AI Adoption Guide
A practical framework for enterprise AI adoption
Why AI Adoption Fails
Studies consistently show that around 70% of AI projects fail to deliver their expected business value. The reasons are rarely technical. The most common causes are:
- No governance — AI tools are deployed without oversight, risk classification, or clear ownership.
- No measurement — Organisations cannot demonstrate ROI because they never defined baselines or tracked adoption metrics.
- No change management — Employees are handed new AI tools without training, context, or incentives to adopt them.
The 5 Dimensions of AI Readiness
Successful AI adoption requires maturity across five dimensions. Weakness in any single dimension creates risk:
- Strategy — Clear AI vision, executive sponsorship, and alignment with business objectives.
- Governance — Policies, approval workflows, risk classification, and compliance frameworks.
- Technology — Infrastructure, data quality, integration capabilities, and security posture.
- People — AI literacy, change readiness, champion networks, and skills development.

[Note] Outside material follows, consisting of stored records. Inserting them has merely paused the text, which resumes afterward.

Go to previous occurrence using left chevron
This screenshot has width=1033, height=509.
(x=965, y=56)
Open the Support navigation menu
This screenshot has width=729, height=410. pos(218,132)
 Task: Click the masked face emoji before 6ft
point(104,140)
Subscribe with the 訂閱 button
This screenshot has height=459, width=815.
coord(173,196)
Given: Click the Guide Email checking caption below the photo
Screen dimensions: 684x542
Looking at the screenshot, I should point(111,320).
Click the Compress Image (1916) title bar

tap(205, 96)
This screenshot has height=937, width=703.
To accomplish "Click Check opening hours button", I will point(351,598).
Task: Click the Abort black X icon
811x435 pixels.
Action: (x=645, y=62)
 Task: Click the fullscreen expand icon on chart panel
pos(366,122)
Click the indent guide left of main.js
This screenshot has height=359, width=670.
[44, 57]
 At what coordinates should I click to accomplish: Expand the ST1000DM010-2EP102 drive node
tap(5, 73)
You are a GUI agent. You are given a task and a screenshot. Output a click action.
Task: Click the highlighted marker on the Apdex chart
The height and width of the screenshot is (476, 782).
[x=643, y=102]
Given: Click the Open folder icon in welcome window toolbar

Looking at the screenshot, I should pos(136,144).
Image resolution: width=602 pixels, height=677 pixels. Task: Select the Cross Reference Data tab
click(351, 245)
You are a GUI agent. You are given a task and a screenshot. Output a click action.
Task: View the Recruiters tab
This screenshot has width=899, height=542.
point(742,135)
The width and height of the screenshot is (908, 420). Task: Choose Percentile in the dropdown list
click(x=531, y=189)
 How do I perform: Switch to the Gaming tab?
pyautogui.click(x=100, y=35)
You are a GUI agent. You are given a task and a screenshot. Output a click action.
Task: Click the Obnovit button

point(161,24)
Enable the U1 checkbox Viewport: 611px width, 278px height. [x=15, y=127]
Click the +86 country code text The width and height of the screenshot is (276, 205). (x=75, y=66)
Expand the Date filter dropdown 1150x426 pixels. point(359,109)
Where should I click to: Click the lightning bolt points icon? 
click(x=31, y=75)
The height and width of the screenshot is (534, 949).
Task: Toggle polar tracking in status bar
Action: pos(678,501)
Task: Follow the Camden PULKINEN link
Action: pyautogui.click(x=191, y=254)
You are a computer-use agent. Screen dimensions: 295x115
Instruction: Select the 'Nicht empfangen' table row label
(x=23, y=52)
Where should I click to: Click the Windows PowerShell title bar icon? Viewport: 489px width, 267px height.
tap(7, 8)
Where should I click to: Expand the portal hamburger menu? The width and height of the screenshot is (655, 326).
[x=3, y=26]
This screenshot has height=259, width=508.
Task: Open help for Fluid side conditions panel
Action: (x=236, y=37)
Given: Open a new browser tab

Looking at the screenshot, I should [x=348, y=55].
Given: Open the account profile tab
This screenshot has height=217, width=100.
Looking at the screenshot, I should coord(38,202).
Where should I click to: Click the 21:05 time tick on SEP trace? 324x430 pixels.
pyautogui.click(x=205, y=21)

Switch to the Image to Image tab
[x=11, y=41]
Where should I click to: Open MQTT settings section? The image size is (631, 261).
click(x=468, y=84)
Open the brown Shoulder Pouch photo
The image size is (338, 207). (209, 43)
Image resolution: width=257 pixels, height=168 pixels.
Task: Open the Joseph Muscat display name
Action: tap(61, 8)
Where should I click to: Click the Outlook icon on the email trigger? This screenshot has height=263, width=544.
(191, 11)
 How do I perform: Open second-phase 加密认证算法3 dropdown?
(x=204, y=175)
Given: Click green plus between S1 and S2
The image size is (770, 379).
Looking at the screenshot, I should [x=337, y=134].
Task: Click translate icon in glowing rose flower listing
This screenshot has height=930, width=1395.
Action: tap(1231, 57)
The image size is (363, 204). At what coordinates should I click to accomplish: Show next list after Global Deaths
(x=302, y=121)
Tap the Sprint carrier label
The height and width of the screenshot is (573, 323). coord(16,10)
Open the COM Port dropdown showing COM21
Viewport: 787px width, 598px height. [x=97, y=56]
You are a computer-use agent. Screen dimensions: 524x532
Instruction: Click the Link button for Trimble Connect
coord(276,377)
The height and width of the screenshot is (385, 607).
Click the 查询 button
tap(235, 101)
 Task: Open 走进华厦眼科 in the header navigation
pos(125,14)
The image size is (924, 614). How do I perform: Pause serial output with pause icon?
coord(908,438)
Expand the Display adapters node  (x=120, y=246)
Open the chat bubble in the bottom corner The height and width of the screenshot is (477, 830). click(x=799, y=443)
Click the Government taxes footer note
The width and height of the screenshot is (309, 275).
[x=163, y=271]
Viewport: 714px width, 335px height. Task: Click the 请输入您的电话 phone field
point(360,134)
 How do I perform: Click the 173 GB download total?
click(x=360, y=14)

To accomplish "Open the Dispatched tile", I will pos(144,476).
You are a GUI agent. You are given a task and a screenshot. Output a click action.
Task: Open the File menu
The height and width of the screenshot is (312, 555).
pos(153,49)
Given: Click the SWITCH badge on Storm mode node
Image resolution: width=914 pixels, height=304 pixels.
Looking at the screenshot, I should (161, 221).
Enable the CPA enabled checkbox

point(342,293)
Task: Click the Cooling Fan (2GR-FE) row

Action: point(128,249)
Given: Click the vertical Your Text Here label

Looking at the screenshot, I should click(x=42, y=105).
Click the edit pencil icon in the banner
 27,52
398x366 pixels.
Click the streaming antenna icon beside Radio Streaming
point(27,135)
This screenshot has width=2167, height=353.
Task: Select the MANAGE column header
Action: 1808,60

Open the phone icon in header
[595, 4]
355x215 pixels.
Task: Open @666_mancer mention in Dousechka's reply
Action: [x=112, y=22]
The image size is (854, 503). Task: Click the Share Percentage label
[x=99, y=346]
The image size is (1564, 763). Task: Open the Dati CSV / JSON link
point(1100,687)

- Process — Use case identification, prioritisation methodology, measurement frameworks, and continuous improvement.
Getting Started
The most effective approach to AI adoption follows three steps:
- Start with an assessment — Understand where you stand across all five dimensions before investing in tools or training.
- Identify quick wins — Prioritise use cases that are high-impact and low-effort to build momentum and prove value early.
- Build governance early — Establish agent registration, risk classification, and oversight processes before scaling, not after.